■ Exercise material:

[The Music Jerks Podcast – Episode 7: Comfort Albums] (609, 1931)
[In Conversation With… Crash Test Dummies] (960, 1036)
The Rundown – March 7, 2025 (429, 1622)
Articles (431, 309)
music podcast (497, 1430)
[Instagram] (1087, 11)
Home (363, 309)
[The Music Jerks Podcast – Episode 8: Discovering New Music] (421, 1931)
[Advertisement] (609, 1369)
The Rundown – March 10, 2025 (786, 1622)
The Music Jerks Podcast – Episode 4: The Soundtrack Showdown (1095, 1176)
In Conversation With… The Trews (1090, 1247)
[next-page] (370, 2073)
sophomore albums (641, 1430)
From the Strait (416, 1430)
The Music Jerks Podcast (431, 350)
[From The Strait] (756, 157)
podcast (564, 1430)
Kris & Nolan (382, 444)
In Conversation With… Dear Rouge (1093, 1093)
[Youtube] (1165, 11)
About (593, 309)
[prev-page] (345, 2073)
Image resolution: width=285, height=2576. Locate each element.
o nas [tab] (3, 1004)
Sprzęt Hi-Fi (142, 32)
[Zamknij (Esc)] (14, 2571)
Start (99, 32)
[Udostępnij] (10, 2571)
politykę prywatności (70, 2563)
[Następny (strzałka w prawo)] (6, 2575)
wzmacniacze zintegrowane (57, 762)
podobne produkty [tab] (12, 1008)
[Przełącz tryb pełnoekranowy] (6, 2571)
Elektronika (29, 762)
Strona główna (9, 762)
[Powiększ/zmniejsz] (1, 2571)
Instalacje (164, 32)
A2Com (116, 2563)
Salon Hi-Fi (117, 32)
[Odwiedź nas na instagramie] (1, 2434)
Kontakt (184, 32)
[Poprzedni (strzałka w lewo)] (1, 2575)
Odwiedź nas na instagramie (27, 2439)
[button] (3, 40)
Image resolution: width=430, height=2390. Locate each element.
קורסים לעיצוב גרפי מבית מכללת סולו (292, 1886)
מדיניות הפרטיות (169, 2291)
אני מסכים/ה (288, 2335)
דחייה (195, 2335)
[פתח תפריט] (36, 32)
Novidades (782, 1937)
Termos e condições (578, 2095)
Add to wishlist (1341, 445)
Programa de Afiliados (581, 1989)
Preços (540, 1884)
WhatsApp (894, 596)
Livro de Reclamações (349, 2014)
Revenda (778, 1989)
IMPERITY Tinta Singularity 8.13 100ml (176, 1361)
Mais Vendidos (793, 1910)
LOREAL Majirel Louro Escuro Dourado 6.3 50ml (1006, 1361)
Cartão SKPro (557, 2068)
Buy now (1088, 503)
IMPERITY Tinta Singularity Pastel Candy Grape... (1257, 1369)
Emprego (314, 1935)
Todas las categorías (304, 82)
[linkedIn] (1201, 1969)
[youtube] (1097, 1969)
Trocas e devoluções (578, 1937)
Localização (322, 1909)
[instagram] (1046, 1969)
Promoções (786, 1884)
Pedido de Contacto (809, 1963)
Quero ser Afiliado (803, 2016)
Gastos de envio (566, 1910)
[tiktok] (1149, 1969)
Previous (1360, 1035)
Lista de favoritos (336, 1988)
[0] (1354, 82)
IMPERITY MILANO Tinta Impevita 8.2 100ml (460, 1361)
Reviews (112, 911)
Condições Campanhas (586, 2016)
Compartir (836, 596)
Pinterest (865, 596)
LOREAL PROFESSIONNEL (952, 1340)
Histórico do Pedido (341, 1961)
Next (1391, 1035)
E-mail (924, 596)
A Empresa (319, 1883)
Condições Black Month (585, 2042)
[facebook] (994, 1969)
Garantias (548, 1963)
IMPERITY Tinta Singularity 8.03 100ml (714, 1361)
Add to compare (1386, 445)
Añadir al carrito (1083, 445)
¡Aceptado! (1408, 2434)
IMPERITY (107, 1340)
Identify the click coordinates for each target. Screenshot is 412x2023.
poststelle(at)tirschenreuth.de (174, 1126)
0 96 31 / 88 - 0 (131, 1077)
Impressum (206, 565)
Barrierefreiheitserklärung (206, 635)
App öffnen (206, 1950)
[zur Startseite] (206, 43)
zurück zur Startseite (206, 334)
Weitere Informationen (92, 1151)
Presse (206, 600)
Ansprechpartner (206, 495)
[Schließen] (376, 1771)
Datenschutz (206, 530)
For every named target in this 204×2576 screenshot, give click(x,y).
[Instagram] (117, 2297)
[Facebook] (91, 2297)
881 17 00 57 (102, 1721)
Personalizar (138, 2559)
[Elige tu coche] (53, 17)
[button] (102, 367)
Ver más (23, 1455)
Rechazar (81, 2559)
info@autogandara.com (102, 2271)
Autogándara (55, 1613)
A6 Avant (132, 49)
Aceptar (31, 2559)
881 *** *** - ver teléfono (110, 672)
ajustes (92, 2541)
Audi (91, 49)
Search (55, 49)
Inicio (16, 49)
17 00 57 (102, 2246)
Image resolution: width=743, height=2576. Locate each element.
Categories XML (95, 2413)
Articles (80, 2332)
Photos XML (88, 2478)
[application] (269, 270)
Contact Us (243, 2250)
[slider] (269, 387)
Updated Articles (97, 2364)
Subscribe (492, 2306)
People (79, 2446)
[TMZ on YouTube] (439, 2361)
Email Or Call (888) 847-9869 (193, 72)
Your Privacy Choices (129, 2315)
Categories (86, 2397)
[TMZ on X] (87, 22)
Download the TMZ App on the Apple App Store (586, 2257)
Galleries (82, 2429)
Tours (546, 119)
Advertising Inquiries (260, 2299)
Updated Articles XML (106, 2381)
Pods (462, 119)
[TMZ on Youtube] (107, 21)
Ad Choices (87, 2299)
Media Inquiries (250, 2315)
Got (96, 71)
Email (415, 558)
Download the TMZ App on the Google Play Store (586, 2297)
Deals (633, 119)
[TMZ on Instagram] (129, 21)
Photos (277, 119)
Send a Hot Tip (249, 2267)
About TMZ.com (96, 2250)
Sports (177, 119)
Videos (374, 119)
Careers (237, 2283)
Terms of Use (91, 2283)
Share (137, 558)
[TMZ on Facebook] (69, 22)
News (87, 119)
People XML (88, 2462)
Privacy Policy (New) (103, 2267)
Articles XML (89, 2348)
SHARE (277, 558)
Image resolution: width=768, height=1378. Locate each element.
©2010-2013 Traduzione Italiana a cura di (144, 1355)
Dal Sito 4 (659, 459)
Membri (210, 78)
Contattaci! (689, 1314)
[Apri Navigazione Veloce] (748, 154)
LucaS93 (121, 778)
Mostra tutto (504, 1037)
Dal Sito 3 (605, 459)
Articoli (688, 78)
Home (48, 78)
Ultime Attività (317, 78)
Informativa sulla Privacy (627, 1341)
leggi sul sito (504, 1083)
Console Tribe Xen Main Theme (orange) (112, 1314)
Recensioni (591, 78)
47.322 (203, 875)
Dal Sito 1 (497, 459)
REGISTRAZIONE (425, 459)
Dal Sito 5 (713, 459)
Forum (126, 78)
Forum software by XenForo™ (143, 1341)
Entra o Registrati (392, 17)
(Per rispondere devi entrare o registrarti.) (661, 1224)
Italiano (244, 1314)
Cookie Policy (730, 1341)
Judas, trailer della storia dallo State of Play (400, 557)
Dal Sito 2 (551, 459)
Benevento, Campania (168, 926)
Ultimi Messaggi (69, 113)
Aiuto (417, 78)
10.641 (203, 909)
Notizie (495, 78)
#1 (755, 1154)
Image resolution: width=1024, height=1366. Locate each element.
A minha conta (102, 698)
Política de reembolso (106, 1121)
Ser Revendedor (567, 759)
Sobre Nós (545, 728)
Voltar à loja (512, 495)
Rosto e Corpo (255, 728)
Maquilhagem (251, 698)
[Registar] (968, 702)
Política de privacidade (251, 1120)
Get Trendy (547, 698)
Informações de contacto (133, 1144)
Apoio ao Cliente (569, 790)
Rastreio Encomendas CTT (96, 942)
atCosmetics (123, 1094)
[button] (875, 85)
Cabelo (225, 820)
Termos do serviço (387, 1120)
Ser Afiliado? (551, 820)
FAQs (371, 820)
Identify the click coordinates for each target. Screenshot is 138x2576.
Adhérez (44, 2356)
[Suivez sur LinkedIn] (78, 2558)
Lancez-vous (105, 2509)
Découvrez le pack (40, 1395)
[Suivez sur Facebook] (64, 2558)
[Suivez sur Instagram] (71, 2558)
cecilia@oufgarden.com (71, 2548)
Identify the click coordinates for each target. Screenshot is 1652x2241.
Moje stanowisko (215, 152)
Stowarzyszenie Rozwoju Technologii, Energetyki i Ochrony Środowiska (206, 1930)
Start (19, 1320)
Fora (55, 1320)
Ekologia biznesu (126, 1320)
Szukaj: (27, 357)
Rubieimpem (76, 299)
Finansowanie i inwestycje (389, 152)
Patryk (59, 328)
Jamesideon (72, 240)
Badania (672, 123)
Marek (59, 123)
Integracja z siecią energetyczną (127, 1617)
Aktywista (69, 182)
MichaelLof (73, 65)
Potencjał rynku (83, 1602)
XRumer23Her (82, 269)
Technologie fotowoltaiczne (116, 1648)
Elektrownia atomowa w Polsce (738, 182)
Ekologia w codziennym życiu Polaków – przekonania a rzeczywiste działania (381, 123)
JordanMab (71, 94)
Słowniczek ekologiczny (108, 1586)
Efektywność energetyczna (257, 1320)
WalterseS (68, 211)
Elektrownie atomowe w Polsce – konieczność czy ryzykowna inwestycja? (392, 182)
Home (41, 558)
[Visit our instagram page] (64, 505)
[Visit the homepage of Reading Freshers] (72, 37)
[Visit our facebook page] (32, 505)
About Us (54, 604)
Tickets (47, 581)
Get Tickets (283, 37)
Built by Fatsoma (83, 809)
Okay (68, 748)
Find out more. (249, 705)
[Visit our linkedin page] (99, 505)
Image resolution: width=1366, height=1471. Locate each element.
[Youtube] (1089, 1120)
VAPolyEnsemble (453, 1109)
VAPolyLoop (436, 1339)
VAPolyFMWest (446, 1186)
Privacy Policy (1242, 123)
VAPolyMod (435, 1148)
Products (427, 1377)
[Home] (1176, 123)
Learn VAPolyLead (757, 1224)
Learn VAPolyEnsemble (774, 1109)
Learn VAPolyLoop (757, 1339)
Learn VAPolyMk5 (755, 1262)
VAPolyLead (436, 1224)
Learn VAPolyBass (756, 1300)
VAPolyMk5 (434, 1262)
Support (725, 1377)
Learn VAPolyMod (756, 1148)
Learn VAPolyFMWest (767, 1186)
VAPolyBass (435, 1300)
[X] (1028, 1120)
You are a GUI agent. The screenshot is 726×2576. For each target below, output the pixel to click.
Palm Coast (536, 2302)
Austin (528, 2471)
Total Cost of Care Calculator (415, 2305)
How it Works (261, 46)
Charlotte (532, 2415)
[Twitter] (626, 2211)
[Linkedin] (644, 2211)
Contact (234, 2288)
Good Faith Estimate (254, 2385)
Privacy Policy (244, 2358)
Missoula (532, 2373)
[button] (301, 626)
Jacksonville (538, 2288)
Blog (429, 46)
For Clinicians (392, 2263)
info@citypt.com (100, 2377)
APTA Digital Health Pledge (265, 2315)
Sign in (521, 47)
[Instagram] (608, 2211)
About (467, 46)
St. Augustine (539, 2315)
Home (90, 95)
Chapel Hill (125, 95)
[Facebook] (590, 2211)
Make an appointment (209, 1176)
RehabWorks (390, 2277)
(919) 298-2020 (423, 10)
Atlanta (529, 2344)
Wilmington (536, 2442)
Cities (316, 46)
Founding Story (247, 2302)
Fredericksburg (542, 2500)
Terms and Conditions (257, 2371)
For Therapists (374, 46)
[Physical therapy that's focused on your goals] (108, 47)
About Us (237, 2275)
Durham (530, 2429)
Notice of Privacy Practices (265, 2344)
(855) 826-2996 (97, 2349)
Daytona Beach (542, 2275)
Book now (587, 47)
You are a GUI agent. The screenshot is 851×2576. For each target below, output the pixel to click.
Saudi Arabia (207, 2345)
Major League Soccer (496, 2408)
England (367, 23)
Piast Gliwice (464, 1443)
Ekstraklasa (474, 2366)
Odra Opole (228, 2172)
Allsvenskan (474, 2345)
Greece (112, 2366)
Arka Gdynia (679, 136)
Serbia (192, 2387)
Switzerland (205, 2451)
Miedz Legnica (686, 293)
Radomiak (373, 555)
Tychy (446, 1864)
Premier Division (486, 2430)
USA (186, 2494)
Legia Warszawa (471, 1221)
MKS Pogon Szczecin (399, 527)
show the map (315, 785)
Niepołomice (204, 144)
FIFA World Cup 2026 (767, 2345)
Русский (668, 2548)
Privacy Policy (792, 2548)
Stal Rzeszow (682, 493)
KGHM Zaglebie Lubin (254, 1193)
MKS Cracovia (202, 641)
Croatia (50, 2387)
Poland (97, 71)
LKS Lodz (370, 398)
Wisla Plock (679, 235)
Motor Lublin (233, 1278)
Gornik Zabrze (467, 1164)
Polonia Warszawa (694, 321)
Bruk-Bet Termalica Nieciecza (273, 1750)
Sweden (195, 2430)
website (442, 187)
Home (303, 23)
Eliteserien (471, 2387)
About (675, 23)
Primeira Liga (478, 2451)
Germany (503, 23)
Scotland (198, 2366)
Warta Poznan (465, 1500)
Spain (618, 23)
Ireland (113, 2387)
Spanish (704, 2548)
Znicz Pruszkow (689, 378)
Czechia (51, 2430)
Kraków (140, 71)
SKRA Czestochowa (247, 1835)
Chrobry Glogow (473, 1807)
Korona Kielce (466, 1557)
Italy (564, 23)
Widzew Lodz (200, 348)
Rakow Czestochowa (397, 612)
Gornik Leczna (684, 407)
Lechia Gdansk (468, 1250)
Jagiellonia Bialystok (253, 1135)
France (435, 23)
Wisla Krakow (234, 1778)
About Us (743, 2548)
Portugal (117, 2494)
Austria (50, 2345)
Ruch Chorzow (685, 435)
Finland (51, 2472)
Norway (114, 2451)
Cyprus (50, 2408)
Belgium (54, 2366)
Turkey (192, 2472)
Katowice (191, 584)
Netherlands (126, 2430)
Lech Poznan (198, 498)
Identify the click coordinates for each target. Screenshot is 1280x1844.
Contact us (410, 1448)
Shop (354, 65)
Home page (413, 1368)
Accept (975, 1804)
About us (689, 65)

■ Action item:
The job is to copy each line from the material above that holds the word "Play".

■ Task output:
Download the TMZ App on the Google Play Store (586, 2297)
Judas, trailer della storia dallo State of Play (400, 557)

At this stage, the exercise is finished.